Required action: Everything from the top of the data below through the line with "Task: Click the add text A+ tool" should be duplicated exactly, and nothing past it.

Exercise inputs: Begin

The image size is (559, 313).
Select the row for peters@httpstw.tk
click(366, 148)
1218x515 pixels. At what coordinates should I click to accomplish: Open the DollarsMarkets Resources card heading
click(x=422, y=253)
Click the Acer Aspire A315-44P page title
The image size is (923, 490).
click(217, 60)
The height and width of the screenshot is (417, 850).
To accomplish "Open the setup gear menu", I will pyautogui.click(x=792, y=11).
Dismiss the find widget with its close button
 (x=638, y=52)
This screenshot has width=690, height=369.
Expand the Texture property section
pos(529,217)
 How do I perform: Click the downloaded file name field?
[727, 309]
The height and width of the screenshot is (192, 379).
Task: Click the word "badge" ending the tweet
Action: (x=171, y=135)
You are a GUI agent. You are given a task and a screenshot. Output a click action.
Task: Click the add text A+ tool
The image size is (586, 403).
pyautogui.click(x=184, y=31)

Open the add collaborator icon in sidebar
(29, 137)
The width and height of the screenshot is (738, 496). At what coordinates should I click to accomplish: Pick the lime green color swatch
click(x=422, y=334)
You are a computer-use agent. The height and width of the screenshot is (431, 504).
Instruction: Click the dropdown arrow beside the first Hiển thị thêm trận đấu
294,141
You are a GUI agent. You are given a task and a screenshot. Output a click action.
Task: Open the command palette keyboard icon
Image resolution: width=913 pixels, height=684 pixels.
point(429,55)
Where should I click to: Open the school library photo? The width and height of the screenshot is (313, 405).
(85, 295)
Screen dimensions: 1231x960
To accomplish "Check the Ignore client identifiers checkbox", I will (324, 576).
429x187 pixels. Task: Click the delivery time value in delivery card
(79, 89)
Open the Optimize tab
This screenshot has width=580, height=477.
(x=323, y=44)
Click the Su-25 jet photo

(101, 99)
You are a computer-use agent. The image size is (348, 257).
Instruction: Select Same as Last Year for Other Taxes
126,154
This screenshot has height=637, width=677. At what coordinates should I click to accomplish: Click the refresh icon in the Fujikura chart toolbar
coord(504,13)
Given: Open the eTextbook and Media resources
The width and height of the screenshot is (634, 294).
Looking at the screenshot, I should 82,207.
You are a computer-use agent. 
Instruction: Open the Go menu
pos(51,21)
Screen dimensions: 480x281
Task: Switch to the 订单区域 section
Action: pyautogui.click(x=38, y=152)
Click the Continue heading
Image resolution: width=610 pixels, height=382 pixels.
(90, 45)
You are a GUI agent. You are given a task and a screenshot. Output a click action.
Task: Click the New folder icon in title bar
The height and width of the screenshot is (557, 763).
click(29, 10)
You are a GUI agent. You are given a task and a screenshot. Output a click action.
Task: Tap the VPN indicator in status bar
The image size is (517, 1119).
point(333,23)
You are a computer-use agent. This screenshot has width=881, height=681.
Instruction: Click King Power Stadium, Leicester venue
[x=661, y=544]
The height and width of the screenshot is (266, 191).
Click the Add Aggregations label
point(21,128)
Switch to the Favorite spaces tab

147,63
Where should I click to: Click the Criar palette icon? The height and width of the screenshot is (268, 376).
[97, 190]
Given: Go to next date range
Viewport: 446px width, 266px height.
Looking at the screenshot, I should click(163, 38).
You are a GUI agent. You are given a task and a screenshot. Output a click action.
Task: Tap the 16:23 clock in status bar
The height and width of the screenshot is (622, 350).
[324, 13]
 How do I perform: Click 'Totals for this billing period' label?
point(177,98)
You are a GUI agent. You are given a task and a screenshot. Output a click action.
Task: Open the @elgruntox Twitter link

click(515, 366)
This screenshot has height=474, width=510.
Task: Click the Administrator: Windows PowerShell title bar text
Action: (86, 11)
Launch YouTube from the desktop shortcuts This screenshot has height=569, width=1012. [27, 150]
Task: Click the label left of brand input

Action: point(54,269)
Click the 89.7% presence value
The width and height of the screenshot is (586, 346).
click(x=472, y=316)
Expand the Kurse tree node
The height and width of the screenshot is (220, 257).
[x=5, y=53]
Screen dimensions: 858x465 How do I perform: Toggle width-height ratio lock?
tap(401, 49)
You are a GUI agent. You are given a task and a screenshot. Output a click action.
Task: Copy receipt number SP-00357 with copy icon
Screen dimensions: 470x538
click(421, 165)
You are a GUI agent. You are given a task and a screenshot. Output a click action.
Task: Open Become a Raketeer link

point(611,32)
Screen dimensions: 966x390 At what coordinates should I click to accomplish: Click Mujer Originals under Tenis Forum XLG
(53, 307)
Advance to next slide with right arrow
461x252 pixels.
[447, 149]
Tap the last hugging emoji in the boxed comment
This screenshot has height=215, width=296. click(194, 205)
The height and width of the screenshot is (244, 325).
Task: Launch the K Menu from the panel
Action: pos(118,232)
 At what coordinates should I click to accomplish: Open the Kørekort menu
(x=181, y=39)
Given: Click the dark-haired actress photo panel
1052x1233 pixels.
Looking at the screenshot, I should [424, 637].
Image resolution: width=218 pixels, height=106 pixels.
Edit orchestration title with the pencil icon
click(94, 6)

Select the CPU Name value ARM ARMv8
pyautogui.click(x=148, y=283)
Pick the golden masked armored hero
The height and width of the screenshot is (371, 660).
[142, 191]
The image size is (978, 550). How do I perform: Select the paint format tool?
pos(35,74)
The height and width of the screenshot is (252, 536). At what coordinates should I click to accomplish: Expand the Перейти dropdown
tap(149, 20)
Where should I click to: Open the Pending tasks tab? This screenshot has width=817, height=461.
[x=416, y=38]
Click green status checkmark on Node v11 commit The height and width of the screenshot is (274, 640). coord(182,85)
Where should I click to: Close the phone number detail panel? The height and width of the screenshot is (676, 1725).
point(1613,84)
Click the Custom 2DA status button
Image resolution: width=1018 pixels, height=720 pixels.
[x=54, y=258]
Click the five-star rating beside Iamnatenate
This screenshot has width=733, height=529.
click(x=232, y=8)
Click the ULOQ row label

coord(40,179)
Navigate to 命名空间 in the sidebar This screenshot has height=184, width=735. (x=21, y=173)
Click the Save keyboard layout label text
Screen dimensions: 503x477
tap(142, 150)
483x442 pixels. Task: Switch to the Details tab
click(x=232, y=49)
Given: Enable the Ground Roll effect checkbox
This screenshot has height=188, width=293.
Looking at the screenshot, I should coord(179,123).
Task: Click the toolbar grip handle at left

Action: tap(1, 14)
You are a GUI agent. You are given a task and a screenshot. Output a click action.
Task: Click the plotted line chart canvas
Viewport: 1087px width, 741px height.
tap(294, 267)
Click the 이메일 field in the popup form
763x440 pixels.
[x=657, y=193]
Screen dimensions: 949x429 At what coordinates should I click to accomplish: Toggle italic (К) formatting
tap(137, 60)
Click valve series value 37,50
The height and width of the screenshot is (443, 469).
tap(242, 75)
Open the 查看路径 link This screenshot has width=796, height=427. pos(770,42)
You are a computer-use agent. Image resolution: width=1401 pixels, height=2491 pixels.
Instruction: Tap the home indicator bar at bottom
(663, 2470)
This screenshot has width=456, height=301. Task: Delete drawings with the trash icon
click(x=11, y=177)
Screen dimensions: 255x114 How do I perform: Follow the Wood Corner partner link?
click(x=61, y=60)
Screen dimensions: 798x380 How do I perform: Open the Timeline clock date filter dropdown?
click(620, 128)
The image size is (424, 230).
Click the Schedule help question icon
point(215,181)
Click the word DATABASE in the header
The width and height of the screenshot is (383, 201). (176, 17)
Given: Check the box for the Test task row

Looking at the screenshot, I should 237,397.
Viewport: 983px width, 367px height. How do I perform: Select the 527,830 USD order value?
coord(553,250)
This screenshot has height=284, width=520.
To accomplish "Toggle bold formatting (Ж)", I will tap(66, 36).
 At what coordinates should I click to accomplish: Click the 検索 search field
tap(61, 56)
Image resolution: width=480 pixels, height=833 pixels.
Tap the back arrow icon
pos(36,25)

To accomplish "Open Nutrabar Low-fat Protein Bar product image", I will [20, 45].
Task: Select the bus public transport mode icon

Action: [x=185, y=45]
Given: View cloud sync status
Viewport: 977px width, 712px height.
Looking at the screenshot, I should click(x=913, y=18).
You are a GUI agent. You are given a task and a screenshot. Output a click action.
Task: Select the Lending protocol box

Exercise inputs: End

Solution to this task:
The image size is (559, 313).
Select the row for peters@httpstw.tk
click(366, 148)
1218x515 pixels. At what coordinates should I click to accomplish: Open the DollarsMarkets Resources card heading
click(x=422, y=253)
Click the Acer Aspire A315-44P page title
The image size is (923, 490).
click(217, 60)
The height and width of the screenshot is (417, 850).
To accomplish "Open the setup gear menu", I will pyautogui.click(x=792, y=11).
Dismiss the find widget with its close button
 (x=638, y=52)
This screenshot has width=690, height=369.
Expand the Texture property section
pos(529,217)
 How do I perform: Click the downloaded file name field?
[727, 309]
The height and width of the screenshot is (192, 379).
Task: Click the word "badge" ending the tweet
Action: (x=171, y=135)
You are a GUI agent. You are given a task and a screenshot. Output a click action.
Task: Click the add text A+ tool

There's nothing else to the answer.